Task requirements
In the data below, which lines contain "back"? List them by copying each one.

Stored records
----------------------------------------

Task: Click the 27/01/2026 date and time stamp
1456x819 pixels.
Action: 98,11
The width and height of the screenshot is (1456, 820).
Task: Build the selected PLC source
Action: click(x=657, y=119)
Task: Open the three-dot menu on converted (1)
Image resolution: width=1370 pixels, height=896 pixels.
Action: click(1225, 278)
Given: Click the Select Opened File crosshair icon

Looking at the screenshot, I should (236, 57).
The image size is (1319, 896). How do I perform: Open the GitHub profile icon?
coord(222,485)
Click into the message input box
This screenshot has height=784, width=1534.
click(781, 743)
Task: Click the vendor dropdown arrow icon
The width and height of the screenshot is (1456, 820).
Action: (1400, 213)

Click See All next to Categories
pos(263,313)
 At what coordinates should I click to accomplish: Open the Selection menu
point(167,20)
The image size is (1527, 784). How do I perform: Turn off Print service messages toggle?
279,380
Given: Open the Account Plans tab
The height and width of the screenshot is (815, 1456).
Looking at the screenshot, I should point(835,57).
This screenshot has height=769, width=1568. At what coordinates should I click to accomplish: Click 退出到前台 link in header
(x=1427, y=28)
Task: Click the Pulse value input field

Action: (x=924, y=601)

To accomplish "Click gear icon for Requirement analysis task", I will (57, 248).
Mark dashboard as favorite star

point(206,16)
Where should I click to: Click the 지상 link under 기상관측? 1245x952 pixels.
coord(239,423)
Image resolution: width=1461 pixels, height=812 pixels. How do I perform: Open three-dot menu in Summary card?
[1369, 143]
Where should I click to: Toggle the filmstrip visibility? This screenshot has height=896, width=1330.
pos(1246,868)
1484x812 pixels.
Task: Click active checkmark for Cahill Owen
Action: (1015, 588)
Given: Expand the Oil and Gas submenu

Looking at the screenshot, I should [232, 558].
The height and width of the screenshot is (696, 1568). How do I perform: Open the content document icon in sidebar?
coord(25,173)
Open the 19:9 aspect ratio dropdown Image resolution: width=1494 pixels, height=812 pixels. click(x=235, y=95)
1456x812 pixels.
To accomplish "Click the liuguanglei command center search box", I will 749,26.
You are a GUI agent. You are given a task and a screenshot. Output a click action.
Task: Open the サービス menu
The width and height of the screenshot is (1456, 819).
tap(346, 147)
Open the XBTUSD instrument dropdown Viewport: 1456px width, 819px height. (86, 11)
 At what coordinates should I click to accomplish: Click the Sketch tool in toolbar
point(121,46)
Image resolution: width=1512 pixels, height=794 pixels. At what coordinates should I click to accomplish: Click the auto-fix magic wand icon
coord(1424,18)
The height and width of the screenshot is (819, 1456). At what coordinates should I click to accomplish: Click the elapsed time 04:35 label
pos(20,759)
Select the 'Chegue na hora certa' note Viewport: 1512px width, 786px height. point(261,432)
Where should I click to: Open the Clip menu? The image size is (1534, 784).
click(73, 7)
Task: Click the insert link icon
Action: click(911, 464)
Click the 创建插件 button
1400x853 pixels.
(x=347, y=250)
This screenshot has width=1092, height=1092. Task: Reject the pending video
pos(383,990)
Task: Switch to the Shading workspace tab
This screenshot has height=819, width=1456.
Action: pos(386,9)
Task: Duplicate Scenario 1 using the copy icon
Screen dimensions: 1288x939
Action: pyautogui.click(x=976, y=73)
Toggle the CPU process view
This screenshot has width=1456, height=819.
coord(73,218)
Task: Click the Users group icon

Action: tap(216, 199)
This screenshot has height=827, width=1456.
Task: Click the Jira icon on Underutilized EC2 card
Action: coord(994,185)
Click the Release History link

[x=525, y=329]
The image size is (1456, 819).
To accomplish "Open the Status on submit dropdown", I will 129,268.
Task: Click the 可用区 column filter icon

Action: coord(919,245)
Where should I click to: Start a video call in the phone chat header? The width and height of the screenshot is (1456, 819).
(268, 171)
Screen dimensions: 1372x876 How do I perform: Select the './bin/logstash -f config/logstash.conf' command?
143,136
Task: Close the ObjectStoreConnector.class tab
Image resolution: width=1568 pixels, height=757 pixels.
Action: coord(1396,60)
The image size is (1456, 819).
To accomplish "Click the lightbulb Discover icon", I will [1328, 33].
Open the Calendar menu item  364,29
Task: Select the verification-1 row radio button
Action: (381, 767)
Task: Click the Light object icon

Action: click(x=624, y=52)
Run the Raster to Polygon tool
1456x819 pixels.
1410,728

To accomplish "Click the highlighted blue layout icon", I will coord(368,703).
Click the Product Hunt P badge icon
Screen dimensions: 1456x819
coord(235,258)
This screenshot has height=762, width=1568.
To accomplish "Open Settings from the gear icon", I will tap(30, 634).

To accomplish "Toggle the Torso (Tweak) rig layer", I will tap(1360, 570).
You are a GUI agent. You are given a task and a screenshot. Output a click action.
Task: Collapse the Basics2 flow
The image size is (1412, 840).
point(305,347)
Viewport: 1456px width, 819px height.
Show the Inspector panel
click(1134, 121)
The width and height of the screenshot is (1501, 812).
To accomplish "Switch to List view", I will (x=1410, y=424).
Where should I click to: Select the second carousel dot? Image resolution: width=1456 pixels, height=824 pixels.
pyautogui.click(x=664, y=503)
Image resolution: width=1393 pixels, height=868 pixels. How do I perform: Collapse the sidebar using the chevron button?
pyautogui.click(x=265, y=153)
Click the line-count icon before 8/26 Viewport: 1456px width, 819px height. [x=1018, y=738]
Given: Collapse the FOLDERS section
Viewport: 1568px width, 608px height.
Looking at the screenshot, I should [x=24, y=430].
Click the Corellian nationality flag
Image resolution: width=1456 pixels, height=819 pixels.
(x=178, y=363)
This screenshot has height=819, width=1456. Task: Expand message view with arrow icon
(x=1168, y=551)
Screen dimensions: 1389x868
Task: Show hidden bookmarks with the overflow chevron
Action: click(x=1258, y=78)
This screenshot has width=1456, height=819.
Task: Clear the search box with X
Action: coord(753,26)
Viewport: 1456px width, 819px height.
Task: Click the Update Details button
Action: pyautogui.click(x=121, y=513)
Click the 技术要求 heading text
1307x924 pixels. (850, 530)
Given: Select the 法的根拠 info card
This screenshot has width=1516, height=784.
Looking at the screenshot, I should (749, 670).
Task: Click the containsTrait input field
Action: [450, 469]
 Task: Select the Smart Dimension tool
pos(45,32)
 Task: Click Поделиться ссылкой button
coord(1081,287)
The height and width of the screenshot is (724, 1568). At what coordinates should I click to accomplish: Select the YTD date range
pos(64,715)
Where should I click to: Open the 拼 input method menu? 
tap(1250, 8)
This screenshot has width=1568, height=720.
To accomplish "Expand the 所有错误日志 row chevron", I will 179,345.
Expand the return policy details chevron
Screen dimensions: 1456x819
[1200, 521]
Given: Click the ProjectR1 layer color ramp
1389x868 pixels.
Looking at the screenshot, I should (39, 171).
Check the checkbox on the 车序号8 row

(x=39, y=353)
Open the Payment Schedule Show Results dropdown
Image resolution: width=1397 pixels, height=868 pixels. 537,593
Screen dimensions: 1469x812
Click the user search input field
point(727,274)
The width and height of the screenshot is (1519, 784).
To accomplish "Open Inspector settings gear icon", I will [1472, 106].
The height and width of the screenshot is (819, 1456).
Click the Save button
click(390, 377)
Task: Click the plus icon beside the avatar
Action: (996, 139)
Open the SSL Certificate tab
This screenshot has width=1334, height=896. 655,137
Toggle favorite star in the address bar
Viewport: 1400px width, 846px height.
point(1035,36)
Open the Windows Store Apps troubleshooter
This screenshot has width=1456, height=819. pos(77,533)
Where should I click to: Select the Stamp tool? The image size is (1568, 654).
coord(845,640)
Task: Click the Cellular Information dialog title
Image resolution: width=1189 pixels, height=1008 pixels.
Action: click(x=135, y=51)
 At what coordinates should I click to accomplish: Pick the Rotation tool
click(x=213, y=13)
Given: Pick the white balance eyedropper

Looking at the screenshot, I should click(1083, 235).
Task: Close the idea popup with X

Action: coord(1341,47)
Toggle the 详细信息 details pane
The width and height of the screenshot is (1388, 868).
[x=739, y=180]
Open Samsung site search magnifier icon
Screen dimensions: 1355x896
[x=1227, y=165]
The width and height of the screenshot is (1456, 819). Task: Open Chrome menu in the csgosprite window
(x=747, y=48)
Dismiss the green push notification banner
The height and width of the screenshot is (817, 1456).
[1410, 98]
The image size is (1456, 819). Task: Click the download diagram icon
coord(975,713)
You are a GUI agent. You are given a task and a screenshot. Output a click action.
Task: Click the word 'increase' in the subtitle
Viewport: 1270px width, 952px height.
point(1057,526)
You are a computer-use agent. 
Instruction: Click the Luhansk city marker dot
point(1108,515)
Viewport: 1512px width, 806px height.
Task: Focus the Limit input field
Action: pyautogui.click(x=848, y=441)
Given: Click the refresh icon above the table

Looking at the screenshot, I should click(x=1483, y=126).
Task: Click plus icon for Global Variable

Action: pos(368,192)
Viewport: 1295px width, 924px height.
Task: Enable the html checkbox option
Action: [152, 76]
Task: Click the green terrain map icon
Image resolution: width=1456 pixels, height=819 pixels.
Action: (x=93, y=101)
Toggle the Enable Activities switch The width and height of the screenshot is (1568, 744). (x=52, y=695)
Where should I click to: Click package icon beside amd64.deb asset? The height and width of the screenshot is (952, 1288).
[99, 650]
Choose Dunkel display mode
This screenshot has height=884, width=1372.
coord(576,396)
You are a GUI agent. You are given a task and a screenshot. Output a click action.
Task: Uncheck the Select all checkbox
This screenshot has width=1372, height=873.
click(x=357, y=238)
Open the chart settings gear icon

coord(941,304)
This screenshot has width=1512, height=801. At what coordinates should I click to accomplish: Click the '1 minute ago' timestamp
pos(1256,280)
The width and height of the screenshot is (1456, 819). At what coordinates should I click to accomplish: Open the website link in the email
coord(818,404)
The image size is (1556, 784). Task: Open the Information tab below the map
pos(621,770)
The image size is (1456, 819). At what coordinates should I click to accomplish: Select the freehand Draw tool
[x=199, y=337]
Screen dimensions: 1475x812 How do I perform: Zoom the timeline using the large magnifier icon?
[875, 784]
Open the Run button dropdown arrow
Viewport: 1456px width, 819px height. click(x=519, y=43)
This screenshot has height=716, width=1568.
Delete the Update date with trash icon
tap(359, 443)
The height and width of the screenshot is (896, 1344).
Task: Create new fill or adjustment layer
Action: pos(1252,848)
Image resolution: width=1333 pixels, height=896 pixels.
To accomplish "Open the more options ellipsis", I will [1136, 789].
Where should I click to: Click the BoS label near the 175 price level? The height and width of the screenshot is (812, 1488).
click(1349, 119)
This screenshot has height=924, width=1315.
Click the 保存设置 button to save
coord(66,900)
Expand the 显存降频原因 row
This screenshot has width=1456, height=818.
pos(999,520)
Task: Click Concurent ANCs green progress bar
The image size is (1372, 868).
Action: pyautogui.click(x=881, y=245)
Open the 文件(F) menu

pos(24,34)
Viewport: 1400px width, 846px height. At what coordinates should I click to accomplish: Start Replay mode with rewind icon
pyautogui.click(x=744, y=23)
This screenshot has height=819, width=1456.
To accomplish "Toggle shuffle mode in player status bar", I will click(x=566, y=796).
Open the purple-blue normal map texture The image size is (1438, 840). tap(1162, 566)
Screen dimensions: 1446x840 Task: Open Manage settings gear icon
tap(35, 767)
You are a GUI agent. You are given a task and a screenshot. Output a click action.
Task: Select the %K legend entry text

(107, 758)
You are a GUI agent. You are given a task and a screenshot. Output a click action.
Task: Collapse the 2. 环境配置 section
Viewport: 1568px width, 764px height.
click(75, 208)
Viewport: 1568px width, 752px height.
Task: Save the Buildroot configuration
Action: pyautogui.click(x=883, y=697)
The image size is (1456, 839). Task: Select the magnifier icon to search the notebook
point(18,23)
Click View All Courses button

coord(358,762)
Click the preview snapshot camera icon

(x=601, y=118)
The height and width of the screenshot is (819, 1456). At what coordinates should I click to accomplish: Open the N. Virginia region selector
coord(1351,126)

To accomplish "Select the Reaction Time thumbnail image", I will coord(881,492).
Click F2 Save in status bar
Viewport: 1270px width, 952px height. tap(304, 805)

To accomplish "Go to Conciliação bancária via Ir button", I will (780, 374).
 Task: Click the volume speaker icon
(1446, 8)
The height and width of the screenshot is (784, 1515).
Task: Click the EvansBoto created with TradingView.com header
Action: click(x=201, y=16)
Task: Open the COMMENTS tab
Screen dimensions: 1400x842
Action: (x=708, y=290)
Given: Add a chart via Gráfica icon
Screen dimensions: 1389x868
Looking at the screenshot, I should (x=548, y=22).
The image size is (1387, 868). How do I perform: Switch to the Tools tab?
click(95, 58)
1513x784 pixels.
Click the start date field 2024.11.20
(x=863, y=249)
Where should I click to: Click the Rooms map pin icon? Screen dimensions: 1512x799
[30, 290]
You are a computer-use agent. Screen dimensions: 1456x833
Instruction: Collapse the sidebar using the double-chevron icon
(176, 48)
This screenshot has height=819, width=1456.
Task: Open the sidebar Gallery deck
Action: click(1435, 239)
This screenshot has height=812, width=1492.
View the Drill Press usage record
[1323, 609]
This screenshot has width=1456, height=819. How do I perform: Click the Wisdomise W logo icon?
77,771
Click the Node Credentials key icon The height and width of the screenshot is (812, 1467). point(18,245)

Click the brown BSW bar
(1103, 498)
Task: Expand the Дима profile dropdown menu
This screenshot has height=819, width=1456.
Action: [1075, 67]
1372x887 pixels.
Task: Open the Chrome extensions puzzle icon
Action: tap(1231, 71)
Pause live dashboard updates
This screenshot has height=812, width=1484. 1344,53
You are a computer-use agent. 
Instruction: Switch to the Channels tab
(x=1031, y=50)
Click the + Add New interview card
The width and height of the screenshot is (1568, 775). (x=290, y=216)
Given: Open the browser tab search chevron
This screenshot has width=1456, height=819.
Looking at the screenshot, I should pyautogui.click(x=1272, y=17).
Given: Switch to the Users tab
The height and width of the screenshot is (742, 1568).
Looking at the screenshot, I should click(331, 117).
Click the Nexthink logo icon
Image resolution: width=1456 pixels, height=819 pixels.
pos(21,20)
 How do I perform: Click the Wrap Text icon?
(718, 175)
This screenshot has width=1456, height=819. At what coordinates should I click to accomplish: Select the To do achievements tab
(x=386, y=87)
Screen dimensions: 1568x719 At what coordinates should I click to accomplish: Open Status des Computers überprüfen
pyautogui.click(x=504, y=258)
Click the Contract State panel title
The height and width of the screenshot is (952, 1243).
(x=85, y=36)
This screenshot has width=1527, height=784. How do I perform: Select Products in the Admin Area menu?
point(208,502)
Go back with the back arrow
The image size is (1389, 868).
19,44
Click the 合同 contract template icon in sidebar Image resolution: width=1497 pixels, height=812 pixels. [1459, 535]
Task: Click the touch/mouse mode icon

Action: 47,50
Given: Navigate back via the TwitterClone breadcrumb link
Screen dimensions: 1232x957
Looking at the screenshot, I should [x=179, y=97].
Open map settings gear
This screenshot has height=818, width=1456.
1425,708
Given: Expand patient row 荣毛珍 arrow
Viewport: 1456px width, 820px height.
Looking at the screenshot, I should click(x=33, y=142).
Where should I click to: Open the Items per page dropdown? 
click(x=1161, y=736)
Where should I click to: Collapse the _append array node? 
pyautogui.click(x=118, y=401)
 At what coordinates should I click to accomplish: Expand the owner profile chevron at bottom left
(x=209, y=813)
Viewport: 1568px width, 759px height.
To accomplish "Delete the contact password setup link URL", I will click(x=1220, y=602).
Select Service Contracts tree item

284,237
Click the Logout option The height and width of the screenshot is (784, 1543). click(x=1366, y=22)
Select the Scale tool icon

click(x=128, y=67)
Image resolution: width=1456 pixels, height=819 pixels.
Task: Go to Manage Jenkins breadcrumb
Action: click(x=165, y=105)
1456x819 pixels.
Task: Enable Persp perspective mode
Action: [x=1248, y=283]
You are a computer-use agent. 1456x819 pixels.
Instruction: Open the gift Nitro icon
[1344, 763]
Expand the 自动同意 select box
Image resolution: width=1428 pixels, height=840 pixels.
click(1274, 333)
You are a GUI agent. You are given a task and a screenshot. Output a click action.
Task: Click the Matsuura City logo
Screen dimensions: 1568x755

----------------------------------------

Exercise solution
Go back with the back arrow
Given: Navigate back via the TwitterClone breadcrumb link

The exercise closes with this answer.